# Work instruction:
The answer must consist of every line in the data below that holds the word "gray".

# Saved data entries:

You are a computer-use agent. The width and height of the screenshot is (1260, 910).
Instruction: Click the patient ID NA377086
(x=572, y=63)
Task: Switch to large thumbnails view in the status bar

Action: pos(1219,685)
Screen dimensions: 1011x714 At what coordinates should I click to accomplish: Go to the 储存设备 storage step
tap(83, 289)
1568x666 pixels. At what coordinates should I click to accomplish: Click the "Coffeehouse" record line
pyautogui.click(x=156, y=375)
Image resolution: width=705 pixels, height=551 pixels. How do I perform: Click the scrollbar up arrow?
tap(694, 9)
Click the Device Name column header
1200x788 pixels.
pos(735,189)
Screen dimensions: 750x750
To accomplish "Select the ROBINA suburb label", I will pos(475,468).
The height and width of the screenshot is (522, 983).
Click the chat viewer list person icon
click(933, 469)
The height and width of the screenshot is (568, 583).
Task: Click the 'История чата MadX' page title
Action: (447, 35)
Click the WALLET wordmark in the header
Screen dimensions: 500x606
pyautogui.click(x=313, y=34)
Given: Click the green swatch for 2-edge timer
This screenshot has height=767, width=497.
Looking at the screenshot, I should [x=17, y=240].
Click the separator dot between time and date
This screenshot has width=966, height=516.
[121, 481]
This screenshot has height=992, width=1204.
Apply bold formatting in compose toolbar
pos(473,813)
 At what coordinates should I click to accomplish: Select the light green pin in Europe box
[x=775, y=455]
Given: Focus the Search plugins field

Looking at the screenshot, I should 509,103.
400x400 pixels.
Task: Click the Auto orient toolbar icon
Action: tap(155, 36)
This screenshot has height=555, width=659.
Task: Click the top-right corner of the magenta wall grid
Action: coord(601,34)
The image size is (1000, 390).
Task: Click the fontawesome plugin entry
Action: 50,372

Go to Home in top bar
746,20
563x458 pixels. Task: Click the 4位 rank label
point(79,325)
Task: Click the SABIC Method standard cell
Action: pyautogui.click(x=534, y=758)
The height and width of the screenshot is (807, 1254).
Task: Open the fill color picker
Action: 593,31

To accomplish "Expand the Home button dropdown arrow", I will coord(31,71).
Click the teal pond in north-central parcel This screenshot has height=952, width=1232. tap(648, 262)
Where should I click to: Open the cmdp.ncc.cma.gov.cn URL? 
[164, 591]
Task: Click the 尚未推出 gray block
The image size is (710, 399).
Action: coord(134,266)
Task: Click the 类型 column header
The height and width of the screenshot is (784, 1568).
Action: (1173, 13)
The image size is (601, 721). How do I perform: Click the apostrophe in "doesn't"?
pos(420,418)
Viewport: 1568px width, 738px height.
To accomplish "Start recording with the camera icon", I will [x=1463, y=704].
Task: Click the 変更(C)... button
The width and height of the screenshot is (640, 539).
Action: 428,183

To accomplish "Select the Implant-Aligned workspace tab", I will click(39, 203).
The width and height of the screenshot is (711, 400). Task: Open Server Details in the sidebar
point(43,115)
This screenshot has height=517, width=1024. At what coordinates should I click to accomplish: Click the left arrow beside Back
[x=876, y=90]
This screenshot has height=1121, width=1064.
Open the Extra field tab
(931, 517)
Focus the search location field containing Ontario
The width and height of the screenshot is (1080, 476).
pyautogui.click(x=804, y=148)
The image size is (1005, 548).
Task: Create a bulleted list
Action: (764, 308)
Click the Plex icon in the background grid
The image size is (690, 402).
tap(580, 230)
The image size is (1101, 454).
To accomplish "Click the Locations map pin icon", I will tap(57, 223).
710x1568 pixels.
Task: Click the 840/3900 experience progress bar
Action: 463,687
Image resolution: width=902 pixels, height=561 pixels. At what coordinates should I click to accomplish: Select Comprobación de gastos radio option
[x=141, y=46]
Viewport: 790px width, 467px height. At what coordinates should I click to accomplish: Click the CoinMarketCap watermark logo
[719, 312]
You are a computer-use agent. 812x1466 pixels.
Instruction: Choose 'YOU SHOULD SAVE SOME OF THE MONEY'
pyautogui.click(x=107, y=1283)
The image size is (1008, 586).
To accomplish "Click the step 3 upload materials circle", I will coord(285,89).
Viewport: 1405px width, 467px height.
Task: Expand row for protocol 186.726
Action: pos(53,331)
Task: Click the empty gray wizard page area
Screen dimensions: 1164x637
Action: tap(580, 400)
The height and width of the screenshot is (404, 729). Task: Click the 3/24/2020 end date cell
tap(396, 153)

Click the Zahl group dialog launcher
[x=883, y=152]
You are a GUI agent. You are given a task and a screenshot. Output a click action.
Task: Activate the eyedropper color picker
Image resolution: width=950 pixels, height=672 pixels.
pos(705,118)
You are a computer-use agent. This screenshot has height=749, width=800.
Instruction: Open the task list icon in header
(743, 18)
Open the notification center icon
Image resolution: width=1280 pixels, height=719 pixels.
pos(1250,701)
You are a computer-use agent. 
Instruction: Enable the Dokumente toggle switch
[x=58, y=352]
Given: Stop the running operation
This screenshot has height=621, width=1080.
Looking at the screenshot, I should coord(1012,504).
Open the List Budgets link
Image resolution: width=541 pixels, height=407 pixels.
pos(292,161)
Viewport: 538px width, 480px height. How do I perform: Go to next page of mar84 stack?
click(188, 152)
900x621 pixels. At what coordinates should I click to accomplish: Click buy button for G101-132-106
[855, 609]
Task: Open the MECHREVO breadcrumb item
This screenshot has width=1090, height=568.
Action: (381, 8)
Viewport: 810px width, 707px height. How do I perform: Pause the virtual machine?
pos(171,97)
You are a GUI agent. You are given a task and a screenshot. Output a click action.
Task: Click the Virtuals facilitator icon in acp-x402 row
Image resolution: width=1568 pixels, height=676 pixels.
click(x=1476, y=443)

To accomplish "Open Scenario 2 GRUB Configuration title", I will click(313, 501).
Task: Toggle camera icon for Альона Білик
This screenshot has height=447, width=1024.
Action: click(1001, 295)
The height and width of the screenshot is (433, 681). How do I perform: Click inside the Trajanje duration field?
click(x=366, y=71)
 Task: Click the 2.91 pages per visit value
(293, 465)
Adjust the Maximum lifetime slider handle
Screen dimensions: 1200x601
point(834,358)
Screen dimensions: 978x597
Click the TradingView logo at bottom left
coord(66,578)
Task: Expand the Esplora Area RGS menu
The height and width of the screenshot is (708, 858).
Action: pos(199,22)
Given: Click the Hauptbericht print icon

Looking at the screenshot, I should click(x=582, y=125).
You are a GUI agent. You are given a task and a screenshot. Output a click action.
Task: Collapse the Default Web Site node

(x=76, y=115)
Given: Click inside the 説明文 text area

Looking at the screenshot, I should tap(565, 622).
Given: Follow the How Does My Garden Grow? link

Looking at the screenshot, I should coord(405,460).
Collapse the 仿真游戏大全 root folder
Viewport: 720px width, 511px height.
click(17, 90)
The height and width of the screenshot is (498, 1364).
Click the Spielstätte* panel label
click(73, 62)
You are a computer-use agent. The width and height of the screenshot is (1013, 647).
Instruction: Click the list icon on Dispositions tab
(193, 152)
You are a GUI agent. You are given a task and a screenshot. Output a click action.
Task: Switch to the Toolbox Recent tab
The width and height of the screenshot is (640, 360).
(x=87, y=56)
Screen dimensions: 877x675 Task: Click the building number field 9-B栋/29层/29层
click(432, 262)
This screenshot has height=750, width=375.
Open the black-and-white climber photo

# Output for this exercise:
Task: Click the 尚未推出 gray block
Task: Click the empty gray wizard page area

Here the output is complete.